Source document:
[Begin]
# Horse race puzzle

Introduction

This post is part pedagogical rant, part discussion of a beautiful technique in combinatorics, both motivated by a recent exchange with a high school student, about an interesting dice game that seems to be a common introductory exercise in probability:

There are 12 horses, numbered 1 through 12, each initially at position 0 on a track.  Play consists of a series of turns: on each turn, the teacher rolls two 6-sided dice, where the sum of the dice indicates which horse to advance one position along the track.  The first horse to reach position $n=5$ wins the race.

At first glance, this seems like a nice exercise.  Students quickly realize, for example, that horse #1 is a definite loser– the sum of two dice will never equal 1– and that horse #7 is the best bet to win the race, with the largest probability (1/6) of advancing on any given turn.

But what if a student asks, as this particular student did, “Okay, I can see how to calculate the distribution of probabilities of each horse advancing in a single turn, but what about the probabilities of each horse winning the race, as a function of the race length $n$?”  This makes me question whether this is indeed such a great exercise, at least as part of an introduction to probability.  What started as a fun game and engaging discussion has very naturally led to a significantly more challenging problem, whose solution is arguably beyond most students– and possibly many teachers as well– at the high school level.

I like this game anyway, and I imagine that I would likely use it if I were in a similar position.  Although the methods involved in an exact solution might be inappropriate at this level, the game still lends itself nicely to investigation via Monte Carlo simulation, especially for students with a programming bent.

Poissonization

There is an exact solution, however, via several different approaches.  This problem is essentially a variant of the coupon collector’s problem in disguise: if each box of cereal contains one of 12 different types of coupons, then if I buy boxes of cereal until I have $n=5$ of one type of coupon, what is the probability of stopping with each type of coupon?  Here the horses are the coupon types, and the dice rolls are the boxes of cereal.

As in the coupon collector’s problem, it is helpful to modify the model of the horse race in a way that, at first glance, seems like unnecessary additional complexity: suppose that the dice rolls occur at times distributed according to a Poisson process with rate 1.  Then the advances of each individual horse (that is, the subsets of dice rolls with each corresponding total) are also Poisson processes, each with rate equal to the probability $p_i$ of the corresponding dice roll.
[End]
Raw data:
[Begin]
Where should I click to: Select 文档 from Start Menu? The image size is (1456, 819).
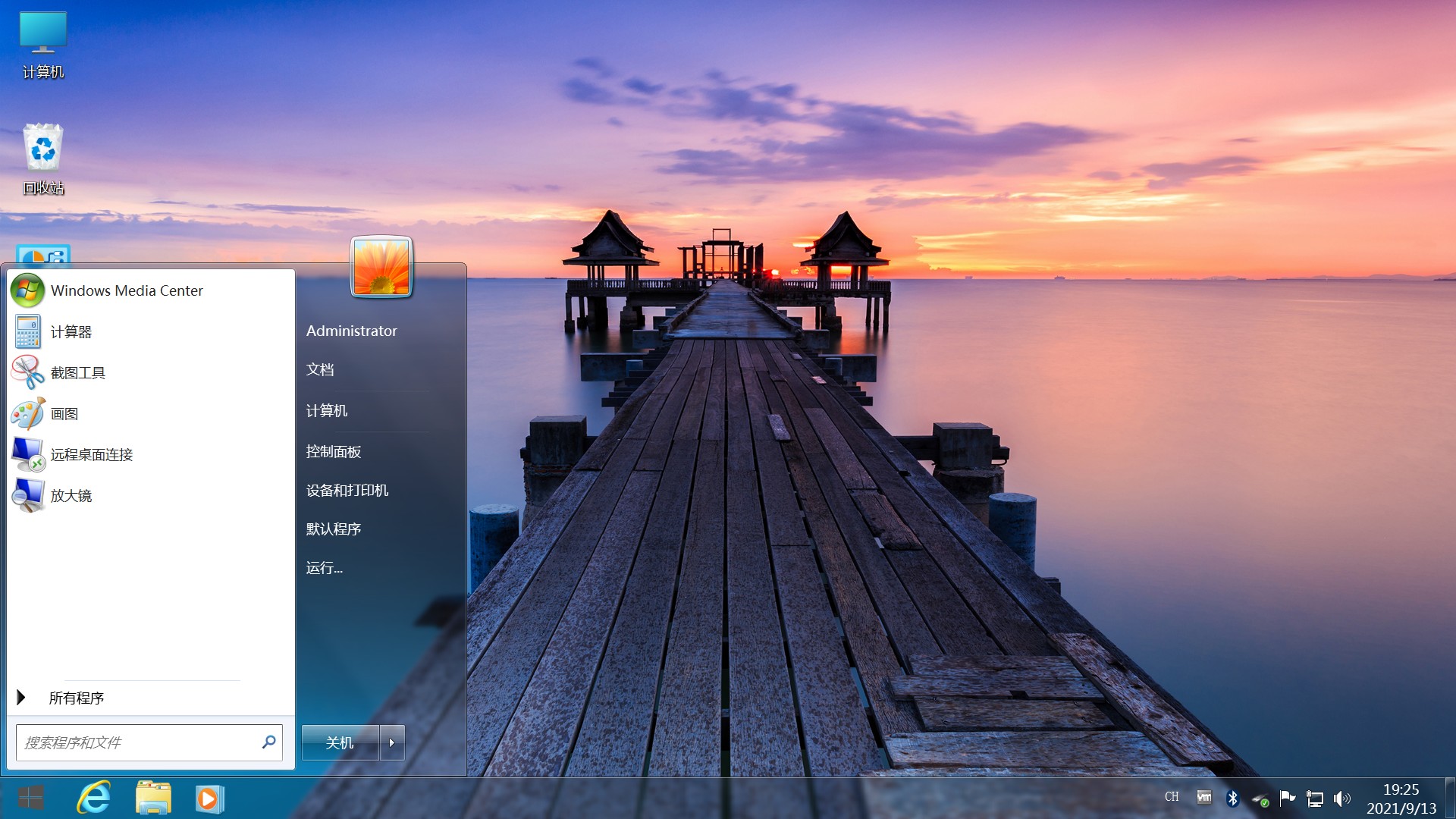tap(321, 370)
[End]
Exercise instructions:
(A) According to the horse race puzzle post, at what rate does the Poisson process governing the dice rolls occur?
(B) Translate this sentence from the horse race puzzle post into Spanish: "Here the horses are the coupon types, and the dice rolls are the boxes of cereal."
(C) Write the next part of the horse race puzzle post, picking up after its final sentence.
The material comes from a source separate from the horse race puzzle post.

Per-task outputs:
(A) Rate 1.

(B) Aquí los caballos son los tipos de cupones, y las tiradas de dados son las cajas de cereal.

(C)
Most importantly, these individual processes are independent, meaning that we can easily compute the probability of desired states of the horses’ positions on the track at a particular time, as the product of the individual probabilities for each horse.  Integrating over all time yields the desired probability that horse $j$ wins the race:

$P(j) = \displaystyle\int_{0}^{\infty} p_j \frac{e^{-p_j t}(p_j t)^{n-1}}{(n-1)!} \prod\limits_{i \neq j} \sum\limits_{k=0}^{n-1} \frac{e^{-p_i t}(p_i t)^k}{k!} dt$

Intuitively, horse $j$ advances on the final dice roll, after exactly $n-1$ previous advances, while each of the other horses has advanced at most $n-1$ times.

Generating functions

This “Poissonization” trick is not the only way to solve the problem, and in fact may be less suitable for implementation without a sufficiently powerful computer algebra system.  Generating functions may also be used to “encode” the possible outcomes of dice rolls leading to victory for a particular horse, as follows:

$G_j(x) = p_j \frac{(p_j x)^{n-1}}{(n-1)!} \prod\limits_{i \neq j} \sum\limits_{k=0}^{n-1} \frac{(p_i x)^k}{k!}$

where the probability that horse $j$ wins on the $m+1$-st dice roll is $m!$ times the coefficient of $x^m$ in $G_j(x)$.  Adding up these probabilities for all possible $m$ yields the overall probability of winning.  This boils down to simple polynomial multiplication and addition, allowing relatively straightforward implementation in Python, for example.

The results are shown in the following figure.  Each curve corresponds to a race length, from $n=1$ in black– where the outcome is determined by a single dice roll– to $n=6$ in purple.

Probability distribution of each horse winning, with each curve corresponding to a race length n from 1 to 6.

As intuition might suggest, the longer the race, the more likely the favored horse #7 is to win.  This is true for any non-uniformity in the single-turn probability distribution.  For a contrasting example, consider a race with just 6 horses, with each turn decided by a single die roll.  This race is fair no matter how long it is; every horse always has the same probability of winning.  But if the die is loaded, no matter how slightly, then the longer the race, the more advantage to the favorite.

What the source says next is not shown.